Board logo

subject: The Affects A Bankruptcy Has On Mortgage Approvals [print this page]


When it comes to getting approved for a mortgage, a bankruptcy can play a major role in your ability to get approved. There are several factors that a bankruptcy has on the home loan process. Knowing what to expect can help you increase your chances for a mortgage approval.

The Waiting Period

If a person has filed bankruptcy, it will be more difficult to get approved for a mortgage loan. Many home loan programs will require a waiting period from the time the bankruptcy has been discharged before the mortgage loan can be approved. Depending on what type of bankruptcy that you filed will depend on how long the waiting period will be. If you filed a chapter 7 bankruptcy, then you will have to wait at least two years from the discharge date before the home loan can be approved. The two year waiting period is based on a FHA home loan. A conventional loan will require a four year waiting period.

If you have filed a chapter 13 bankruptcy, the waiting period is still the same on a conventional home loan, but on a FHA home loan, there is a way to finance a house while still in chapter 13 bankruptcy. FHA mortgage programs will consider the filing date when calculating the waiting period. A chapter 13 bankruptcy client can get approved for a mortgage after one year from filing the bankruptcy. Since many people are still in chapter 13 bankruptcy after one year, you must get approval from the trustee of your case, that you can add a new debt like a mortgage loan. Without the trustee approval, you will not get approved for the mortgage loan.

All mortgage approvals with clients still in chapter 13 bankruptcy require manual underwriting and must follow the FHA mortgage guidelines.

Reestablishing Credit

For most people that file bankruptcy, the toughest step in getting a loan approved is that many loan companies require that the client has reestablished a good credit history since the bankruptcy. The reestablish credit history must also show no new negative accounts since the bankruptcy. For example, if you have a bankruptcy that was discharged in 2007 and in 2008, your car was repossessed, then you will not get approved for a home loan.

Reestablishing credit history usually consists of at least an auto loan and a credit card account. Make sure to keep your revolving account balance below 10% of the actual credit limit. Home loans require the reestablishment of credit for approval.

There are other loan programs besides FHA loans and conventional home loans that have different guidelines when considering a bankruptcy. These types of mortgage loans are considered non-traditional mortgage loans and many of these programs require a larger down payment. Home loan rates on these programs are also usually 2 to 3 percent higher than a normal conventional home loan.

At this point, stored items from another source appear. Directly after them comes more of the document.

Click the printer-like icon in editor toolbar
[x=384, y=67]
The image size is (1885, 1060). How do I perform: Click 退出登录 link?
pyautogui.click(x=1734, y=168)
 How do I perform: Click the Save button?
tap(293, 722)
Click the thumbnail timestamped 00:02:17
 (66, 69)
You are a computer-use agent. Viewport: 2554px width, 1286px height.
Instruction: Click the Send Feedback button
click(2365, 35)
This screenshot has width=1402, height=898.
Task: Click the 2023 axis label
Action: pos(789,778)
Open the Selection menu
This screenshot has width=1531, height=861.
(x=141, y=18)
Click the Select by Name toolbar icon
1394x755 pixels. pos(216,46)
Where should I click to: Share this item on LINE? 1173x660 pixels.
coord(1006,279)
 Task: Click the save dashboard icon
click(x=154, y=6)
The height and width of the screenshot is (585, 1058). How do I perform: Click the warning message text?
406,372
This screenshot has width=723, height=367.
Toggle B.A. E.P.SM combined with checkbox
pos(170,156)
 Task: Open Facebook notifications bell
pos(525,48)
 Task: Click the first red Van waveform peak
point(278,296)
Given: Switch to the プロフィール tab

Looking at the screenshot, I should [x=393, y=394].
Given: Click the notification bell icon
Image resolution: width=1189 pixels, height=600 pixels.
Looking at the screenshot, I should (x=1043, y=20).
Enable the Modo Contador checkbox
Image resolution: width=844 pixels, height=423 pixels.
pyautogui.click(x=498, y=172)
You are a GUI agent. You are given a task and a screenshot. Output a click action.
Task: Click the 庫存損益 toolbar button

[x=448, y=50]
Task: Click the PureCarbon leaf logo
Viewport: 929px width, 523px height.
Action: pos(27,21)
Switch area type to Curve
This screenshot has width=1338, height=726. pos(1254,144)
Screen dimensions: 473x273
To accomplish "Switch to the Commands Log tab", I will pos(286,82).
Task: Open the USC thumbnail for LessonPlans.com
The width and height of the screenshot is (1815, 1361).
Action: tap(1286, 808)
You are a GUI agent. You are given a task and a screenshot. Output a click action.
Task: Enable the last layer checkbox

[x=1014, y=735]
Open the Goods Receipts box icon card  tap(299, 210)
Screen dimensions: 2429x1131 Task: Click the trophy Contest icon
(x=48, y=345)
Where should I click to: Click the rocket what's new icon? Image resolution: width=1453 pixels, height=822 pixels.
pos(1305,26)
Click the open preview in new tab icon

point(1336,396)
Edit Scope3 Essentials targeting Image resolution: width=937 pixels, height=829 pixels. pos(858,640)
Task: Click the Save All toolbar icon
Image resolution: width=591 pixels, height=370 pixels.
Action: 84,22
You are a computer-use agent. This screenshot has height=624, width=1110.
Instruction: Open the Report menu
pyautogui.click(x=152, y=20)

Avoid New Derogatory Credit

The most important thing to remember after a bankruptcy is to reestablish credit and do not have any new derogatory accounts since the bankruptcy was filed. You want to show the mortgage company that the bankruptcy was an once in a lifetime event and will not happen again. If the lender believes that there is a habit of bad credit or the likelihood of filing bankruptcy again, the loan will be turned down.

Bankruptcy is not a loan killer, but if you have filed bankruptcy in the last seven years, it is important to make sure that you are doing everything necessary to have good credit, especially if you want to buy and finance a new property.